本の覚書

本と語学のはなし

旧約聖書Ⅳ ヨシュア記・士師記/旧約聖書翻訳委員会訳

旧約聖書〈4〉ヨシュア記 士師記

旧約聖書〈4〉ヨシュア記 士師記

モーセは約束の地に入ることなく死んだ。その跡を継いでイスラエルの民を率いたのがヨシュアである。彼のもとでカナンへの侵略が始まる。
▼聖絶という言葉がある。原語ではヘーレムと言う。新共同訳などでは「滅ぼし尽くす」と訳されたりしている。穏やかではない。訳者・鈴木佳秀の解説を引用してみる。

聖戦の中で聖絶が行われたことは、ヨシュア記や士師記、聖書外の資料(メシャ碑文)などでほぼ共通した手続きとして確認できる。それによると、神託→出撃→戦闘→都市の攻略→全住民の殺戮→聖絶(ヘーレム)→戦利品の分配という順序においてほぼ共通している。このうち、「全住民の殺戮」部分は、その後に記されている「聖絶」と切り離して考えることはできない。「殺戮」が意味するものは、「神なき状態」に置かれることを意味しているからである。「剣の刃にかけて」神の加護から切り離されたものは、(儀礼的には)死んでいる存在になる。守護神に見捨てられた者、即ち戦いに敗れた者は、儀礼的に穢れた状態に置かれているのである。この「神なき状態」にある人々は、現代的に言えば、市民権を失い無防備の状態に置かれた「捕虜」と言うことになるだろう。彼らのような「神なき状態」にある人々だけでなく、町や土地、家畜や家屋に至るまで、戦いに敗れた神に代わり、改めてより力のある神に献げ直す。そのことによって、そのすべてが戦勝国の神の所有に移されるのである。儀礼において古き神との関係を断絶し、新たな神の所有に帰属させることを「聖絶」と呼ぶのである。(p.239-240)

▼これによれば、聖絶というのは文字どおり「滅ぼし尽くす」虐殺や破壊のことを意味するのではなく、あくまで儀礼的なものであるという。古代の戦争は守護神同士の聖戦であった。敗れた神は退場し、それに伴い、その神に仕えていた人々とその所有は儀礼的に死に至る。それを新たな神との所有関係に引き入れること、それが聖絶であるということらしい。

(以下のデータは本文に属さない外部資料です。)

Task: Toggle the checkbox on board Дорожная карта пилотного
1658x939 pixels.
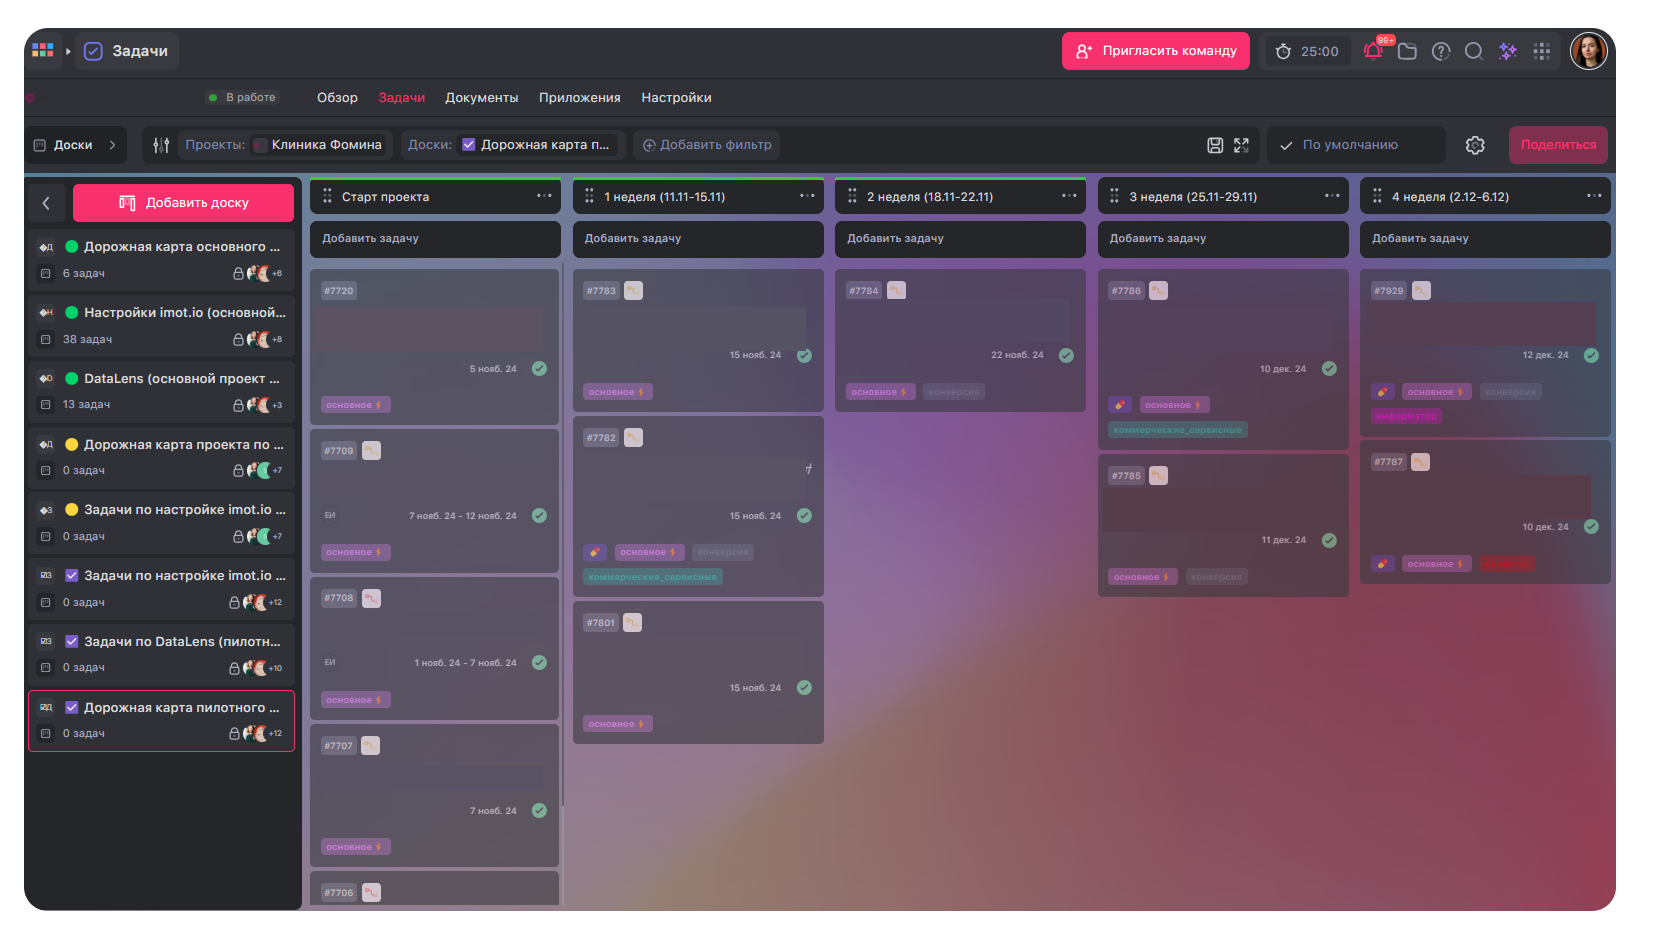Action: pyautogui.click(x=71, y=707)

士師記イスラエルがまだ王制を敷く前、部族連合として他民族と共生したり戦ったりしていた頃の話である。有名なのはサムソンとデリラの物語。
▼エフタの娘が全焼の供犠にされるという話がある。エフタが戦勝祈願の際に、自分の家から出て自分を迎えるものを「ヤハウェのもの」とすることを誓ってしまったためである。
▼鈴木佳秀はこれも儀礼的に全焼の供犠を献げる者、すなわち祭司にされ、生涯を神に献げられたのではないかと解釈している。どこまで当たっているかはよく分からない。